Director and Curator for Kohl Gallery and Lecturer in Studio Art Tara Gladden said that Bose currently resides in Washington, D.C. and is a Bangladeshi-American artist, activist, mother, lawyer, and adjunct professorial lecturer at American University.

“I started thinking about having an entire academic year devoted to artists working at the intersection of ecology and the environment. I had known about Monica Jahan Bose’s work for quite some time and have followed her for years, and when my thoughts pivoted to a season like this, she automatically came to mind,” Gladden said.

Gladden was drawn to Bose’s work because of  “the work she’s doing around climate change, the work she’s doing with communities in Washington D.C. and her ancestral village in Bangladesh advocating, educating, and inspiring people to think more about their role in climate change and also how climate change is truly a global issue.”

The Climate Pledge workshop is part of Bose’s ongoing art project “Storytelling with Saris.”

“‘Storytelling with Saris’ is a multi-layered collaborative art and advocacy project that uses woodblock prints on saris, writing, oral history, performance, and film to empower communities in the U.S. [and Europe] to address climate justice in solidarity with the women of Katakhali Village, an island community in Bangladesh on the front lines of climate change…The long-term project highlights and documents the Katakhali women’s personal stories as inspiration for others to act,” according to the “Storytelling with Saris” official website.

“I wanted to use the sari because it was a pre-colonial thing. It existed for millennia and I wanted to use it. I had a lot of western art critics tell me that I shouldn’t use the sari, that it couldn’t be contemporary art… and I really felt like I wanted to use a material that predated colonialism,” Bose said.

According to Bose, saris are a traditional garment worn by South Asian women and are constantly passed down and reused, and recycled into things such as curtains, blankets, or even baby diapers, until the material is no longer usable.

“It’s very universal, it’s just a piece of fabric. A sari is literally just six yards of unstitched fabric. They’re also very ecological, they’re never thrown away… they’re literally passed on from generation to generation. When they wear out and become really thin, you recycle them. They literally live on forever,” Bose said.

Students attending the event were encouraged to make a climate pledge and write it on the sari.

Sophomore Emma Poole said her climate pledge was “to eat less meat and eat more local foods when possible.”

“I took an intro to environmental science class last year and we learned a lot about how eating non-local foods increases your carbon footprint and how bad it is for the environment. I’m in a position where I can [eat more local foods], especially living here, so I’m going to do whatever I can to do that,” Poole said.

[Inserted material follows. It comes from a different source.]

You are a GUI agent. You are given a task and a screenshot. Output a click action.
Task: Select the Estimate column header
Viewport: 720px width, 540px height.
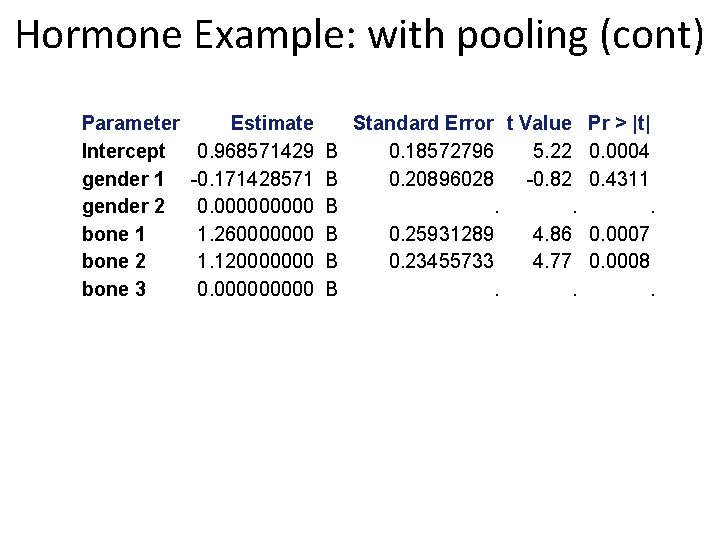272,123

Bose said she would later translate the climate pledges into Bengali and “take the sari back to Bangladesh and show it to the women there. They consider it like a letter exchange, they’re like ‘oh, the Americans wrote a letter to us.’ They really enjoy it.”

“This sari has already been touched by thirteen women in Bangladesh and … it’s gonna be touched by all of you,” Bose said.

For students who missed the event and want to make a climate pledge of their own, the sari will be located in Kohl Gallery until the RENEW exhibit closes on Oct. 1.